DATA PROVIDED START

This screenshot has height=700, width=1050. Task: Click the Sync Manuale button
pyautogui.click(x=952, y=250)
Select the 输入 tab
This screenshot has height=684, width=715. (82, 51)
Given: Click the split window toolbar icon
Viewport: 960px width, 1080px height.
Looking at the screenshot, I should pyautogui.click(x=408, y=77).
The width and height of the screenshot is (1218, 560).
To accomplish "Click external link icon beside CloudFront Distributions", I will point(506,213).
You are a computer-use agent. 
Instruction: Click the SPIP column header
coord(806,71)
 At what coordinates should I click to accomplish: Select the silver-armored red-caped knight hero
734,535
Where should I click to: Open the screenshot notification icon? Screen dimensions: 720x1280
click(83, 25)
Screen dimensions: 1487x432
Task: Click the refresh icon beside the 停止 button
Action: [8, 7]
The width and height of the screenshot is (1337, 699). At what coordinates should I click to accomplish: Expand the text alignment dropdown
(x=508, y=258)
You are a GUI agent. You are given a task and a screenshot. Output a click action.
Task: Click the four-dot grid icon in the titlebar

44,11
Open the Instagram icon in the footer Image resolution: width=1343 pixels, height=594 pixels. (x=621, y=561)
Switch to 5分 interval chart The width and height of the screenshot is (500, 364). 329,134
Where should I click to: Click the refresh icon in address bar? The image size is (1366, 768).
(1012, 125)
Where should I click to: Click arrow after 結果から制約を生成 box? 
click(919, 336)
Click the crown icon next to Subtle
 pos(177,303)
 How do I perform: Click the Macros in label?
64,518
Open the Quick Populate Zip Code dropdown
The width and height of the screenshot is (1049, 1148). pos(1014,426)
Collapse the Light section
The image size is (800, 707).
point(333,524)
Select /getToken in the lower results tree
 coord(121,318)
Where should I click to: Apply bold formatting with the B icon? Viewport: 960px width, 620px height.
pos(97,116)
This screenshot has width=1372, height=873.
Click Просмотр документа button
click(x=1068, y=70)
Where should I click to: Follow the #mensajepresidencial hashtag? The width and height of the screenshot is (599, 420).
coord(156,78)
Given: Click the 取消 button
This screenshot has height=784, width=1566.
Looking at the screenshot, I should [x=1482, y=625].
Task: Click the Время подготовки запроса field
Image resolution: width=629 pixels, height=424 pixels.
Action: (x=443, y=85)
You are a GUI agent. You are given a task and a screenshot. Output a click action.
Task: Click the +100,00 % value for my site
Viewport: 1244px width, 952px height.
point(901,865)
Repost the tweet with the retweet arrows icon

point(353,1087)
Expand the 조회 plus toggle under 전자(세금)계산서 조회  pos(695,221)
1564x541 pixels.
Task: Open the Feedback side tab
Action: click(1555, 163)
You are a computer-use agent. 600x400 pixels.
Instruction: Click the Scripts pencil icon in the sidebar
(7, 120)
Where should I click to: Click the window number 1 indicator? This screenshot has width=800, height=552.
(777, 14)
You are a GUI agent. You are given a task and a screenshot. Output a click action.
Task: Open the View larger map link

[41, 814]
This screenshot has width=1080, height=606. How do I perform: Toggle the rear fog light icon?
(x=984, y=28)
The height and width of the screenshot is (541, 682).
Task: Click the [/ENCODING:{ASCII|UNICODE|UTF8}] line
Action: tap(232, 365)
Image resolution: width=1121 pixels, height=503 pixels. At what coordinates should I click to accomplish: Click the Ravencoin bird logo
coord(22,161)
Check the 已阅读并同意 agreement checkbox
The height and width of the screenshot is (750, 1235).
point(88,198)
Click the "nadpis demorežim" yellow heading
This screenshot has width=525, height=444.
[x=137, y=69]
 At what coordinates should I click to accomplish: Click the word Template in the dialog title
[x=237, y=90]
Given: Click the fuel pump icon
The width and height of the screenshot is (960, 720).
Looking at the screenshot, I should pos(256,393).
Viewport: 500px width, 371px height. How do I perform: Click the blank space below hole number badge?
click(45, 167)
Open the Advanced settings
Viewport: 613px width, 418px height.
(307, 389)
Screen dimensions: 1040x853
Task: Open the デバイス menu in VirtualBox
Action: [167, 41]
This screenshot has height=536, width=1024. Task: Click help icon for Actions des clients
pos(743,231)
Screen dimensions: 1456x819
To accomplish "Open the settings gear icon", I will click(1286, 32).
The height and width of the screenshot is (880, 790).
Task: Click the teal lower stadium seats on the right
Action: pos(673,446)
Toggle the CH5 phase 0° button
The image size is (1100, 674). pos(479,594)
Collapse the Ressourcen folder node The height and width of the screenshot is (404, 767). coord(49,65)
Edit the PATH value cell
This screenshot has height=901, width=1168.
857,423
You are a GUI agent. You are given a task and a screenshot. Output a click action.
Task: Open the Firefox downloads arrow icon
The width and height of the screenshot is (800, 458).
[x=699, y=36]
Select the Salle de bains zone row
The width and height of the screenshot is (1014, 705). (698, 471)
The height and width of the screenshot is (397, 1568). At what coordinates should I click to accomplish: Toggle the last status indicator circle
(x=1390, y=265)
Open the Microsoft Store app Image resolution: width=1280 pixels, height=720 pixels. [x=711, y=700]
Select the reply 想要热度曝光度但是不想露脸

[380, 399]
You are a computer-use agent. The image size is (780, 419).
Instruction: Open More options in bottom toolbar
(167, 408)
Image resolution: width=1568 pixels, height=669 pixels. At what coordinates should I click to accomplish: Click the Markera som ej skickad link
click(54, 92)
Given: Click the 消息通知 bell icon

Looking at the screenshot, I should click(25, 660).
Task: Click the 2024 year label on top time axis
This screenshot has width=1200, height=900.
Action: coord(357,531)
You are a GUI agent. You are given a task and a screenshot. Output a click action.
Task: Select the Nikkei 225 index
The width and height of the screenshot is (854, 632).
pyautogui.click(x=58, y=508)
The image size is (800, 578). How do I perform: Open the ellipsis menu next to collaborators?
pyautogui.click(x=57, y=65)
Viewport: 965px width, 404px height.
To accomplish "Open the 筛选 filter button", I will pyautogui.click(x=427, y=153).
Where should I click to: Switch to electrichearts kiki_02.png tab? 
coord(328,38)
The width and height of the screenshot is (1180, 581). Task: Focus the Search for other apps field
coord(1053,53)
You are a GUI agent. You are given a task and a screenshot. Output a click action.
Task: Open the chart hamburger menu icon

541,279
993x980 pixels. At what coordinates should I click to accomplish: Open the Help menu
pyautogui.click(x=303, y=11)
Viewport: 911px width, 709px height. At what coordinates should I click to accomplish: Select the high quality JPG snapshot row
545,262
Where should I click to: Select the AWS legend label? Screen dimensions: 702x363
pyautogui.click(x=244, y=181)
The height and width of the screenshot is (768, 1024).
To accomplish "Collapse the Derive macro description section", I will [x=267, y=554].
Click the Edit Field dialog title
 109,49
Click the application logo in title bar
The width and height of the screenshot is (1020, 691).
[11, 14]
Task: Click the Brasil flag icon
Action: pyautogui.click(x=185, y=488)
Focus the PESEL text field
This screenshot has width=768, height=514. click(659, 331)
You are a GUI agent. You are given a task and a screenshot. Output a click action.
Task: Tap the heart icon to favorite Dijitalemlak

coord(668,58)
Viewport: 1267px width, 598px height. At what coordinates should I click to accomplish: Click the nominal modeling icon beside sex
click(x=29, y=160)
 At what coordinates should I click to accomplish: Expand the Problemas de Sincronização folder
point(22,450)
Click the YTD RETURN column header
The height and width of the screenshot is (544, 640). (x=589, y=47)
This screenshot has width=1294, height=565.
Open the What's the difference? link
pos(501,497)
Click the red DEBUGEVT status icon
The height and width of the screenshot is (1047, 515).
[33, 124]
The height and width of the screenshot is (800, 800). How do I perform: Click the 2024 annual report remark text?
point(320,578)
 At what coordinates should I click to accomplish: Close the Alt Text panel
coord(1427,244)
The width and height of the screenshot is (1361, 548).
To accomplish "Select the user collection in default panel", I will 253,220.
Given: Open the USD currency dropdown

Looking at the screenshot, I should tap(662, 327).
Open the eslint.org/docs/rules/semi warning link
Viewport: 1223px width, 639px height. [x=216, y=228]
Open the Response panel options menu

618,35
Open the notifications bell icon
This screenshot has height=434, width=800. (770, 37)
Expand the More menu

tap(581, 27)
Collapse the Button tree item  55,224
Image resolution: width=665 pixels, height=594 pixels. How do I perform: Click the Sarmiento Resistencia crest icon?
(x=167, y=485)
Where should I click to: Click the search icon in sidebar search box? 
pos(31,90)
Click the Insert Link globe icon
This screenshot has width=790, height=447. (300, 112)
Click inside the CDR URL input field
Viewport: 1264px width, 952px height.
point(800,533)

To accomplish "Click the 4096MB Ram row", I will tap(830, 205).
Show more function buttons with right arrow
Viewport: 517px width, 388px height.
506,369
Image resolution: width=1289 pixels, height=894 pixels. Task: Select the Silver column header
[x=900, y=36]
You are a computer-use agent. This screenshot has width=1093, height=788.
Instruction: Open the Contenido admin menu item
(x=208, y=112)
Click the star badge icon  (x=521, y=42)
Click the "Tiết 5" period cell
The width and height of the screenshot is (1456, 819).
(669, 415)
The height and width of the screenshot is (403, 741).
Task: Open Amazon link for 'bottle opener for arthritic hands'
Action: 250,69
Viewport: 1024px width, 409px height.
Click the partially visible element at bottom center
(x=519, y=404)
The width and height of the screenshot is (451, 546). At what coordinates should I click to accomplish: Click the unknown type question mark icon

DATA PROVIDED END

Work out how many lines of the listing above include the word "computer". Reply with nothing but the count.

TASK RESPONSE: 4